Gisèle Bienne s’arrête au pied du monument, au lieu-dit La Ferme de Navarin, et repense à Blaise Cendrars. Elle a découvert à vingt ans La Prose du Transsibérien et de la petite Jeanne de France, son long poème illustré par Sonia Delaunay, et ne peut s’empêcher de se souvenir aussi de ses grands-pères, d’Yves Gibeau, auteur de Allons z’enfants, des peintres, poètes, écrivains engagés d’un côté ou de l’autre, indifféremment, dans la Grande Guerre et qui combattaient dans ce secteur.

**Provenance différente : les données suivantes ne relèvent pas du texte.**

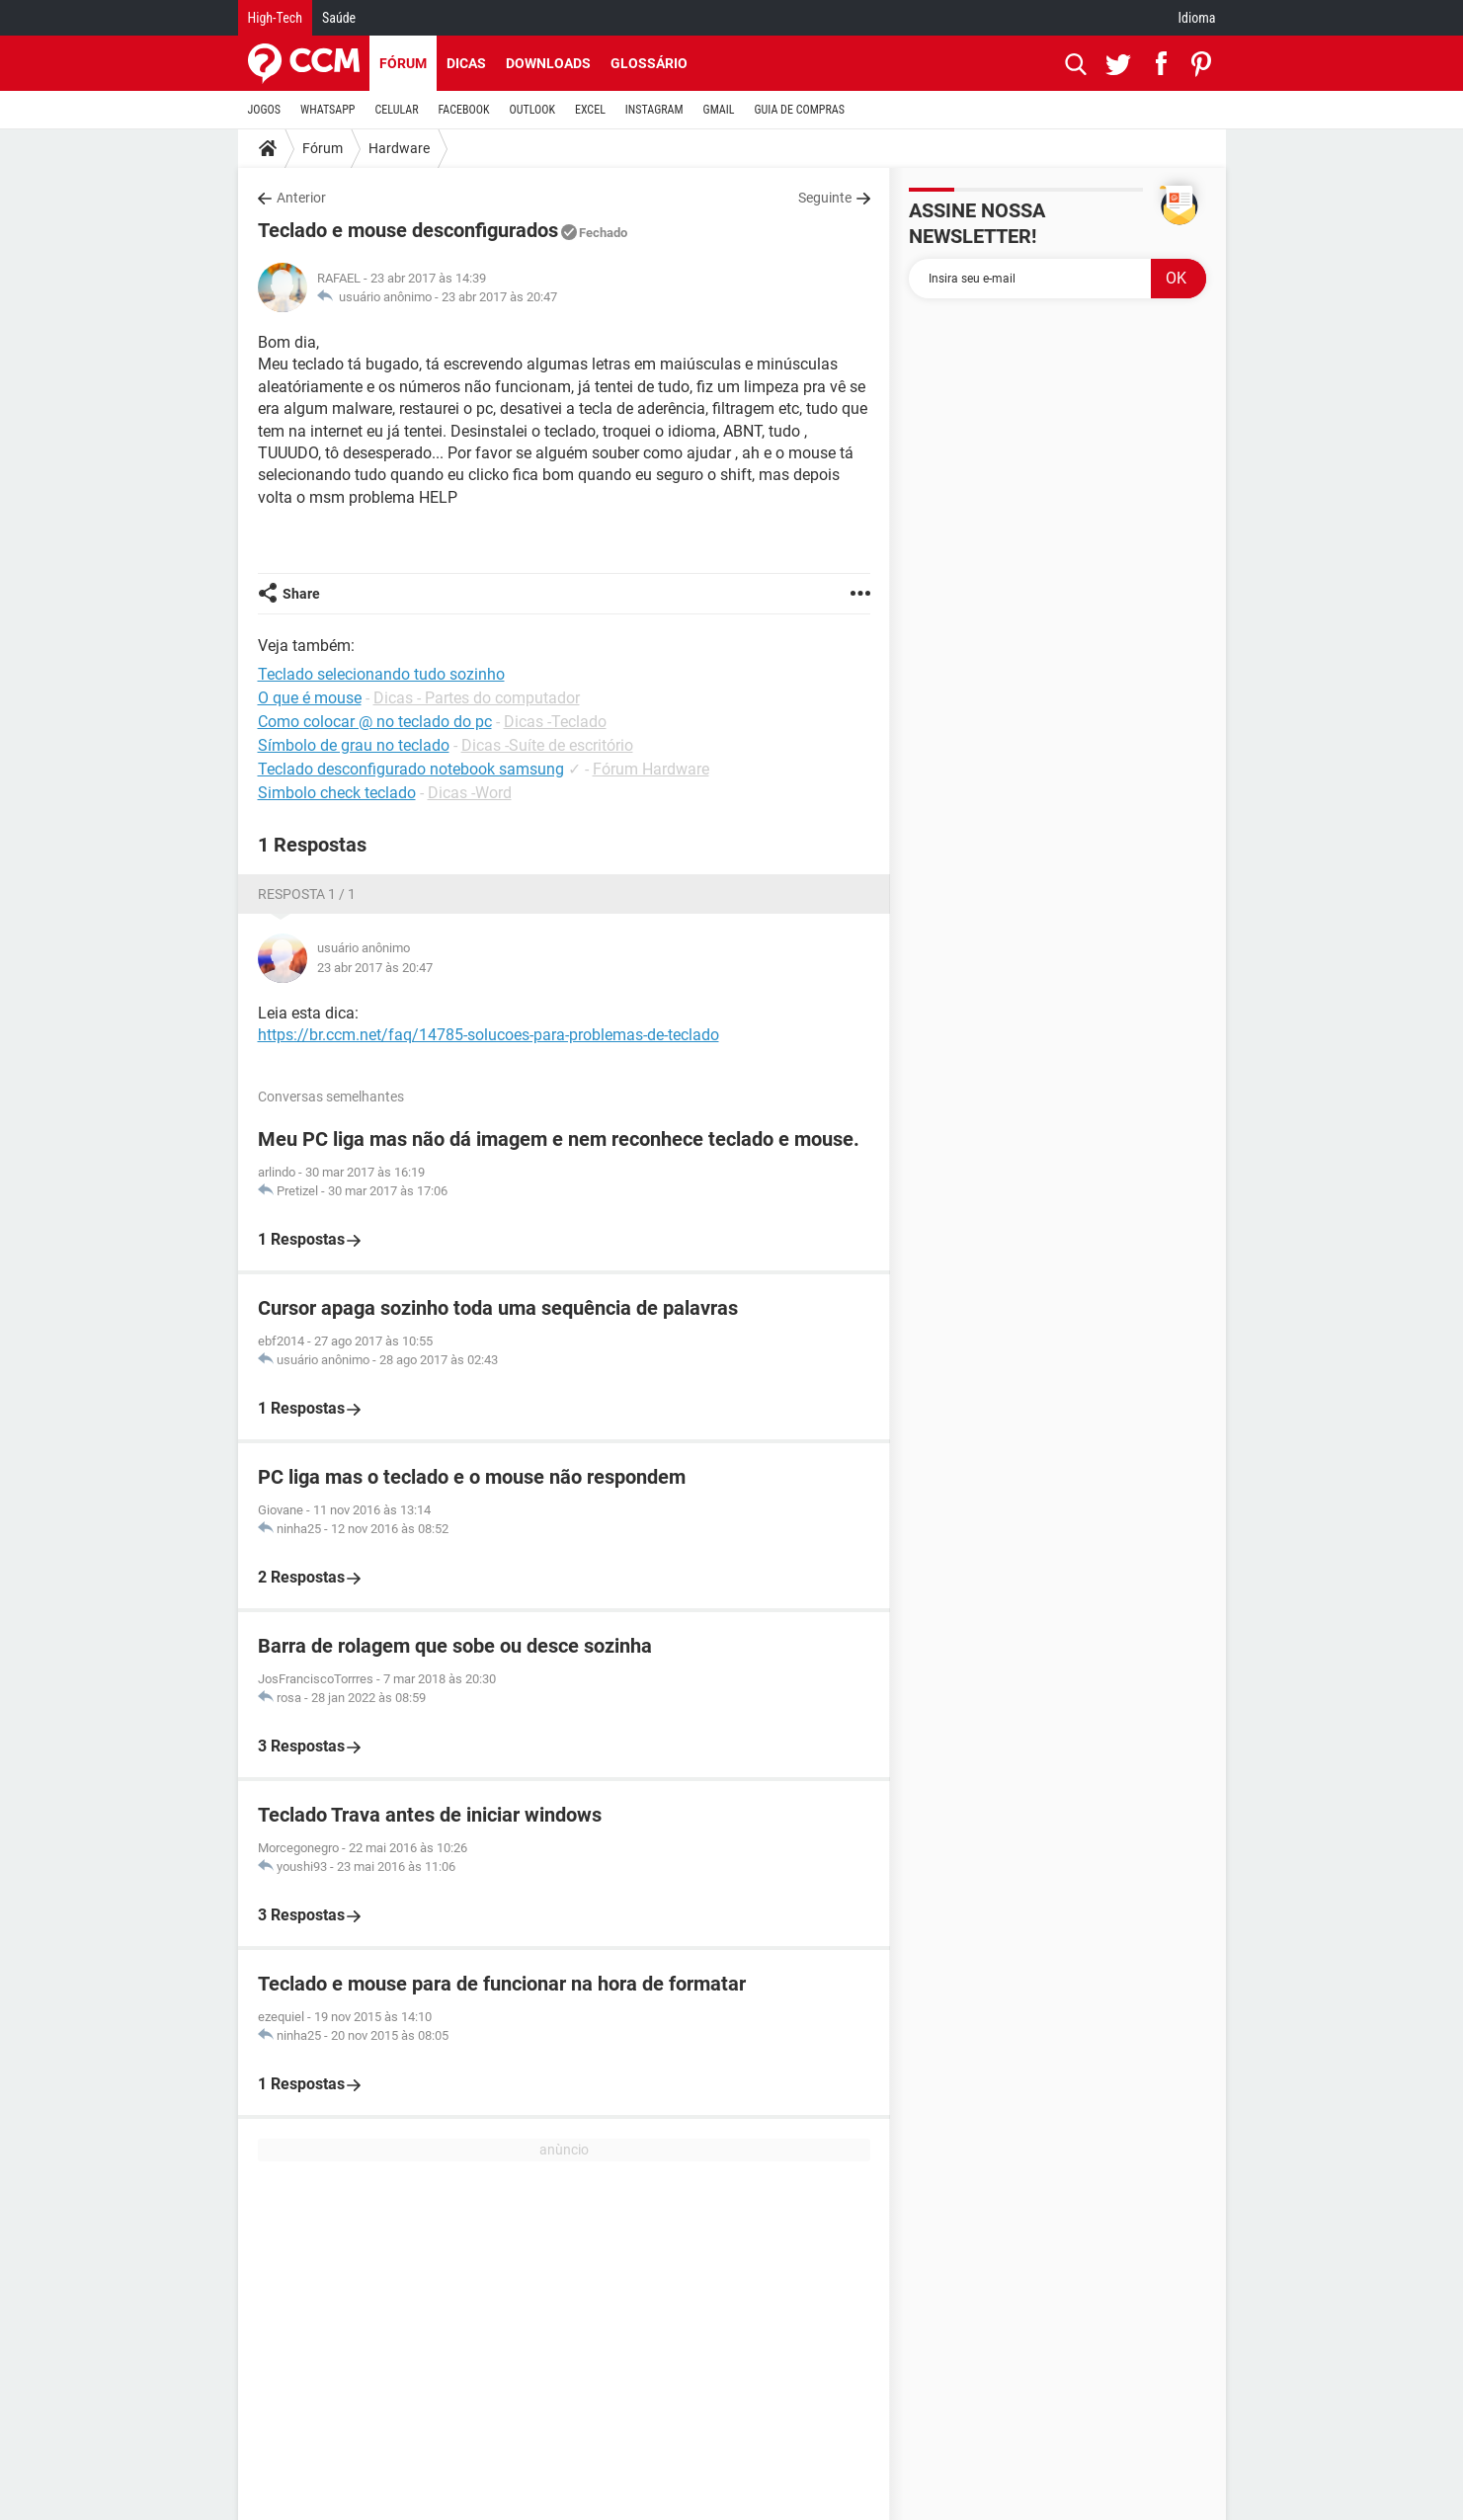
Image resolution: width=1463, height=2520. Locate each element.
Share (301, 594)
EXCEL (590, 110)
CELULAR (397, 110)
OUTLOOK (532, 110)
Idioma (1197, 18)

J’ai aimé savourer à petites gorgées ce texte passionné, érudit sans jamais être lourd ou pompeux, reconnaître les paysages champenois, on pourrait presque dire dans l’absence de paysage, les molles ondulations, les chemins de craie blanche rectilignes, les rares bosquets, les immenses cimetières avec leurs rangées de croix uniformes, retrouver des fragments de textes de poètes morts ou blessés au front, ressentir leur douleur de longues années après. Il ne me restait qu’à compléter par la vision de peintures évocatrices comme celles d’Otto Dix que Gisèle Bienne cite, et qui sont visibles à l’Historial de la grande Guerre de Péronne, et pourquoi pas aussi un extrait du film d’Abel Gance, J’accuse, où Blaise Cendrars a tenu un rôle en 1918, celui d’un mort qui se relève pour se regrouper avec d’autres et chanter.

Vous pouvez voir que ce livre ouvre beaucoup de perspectives, toutes passionnantes, et qui toutes, rappellent de ne surtout pas oublier…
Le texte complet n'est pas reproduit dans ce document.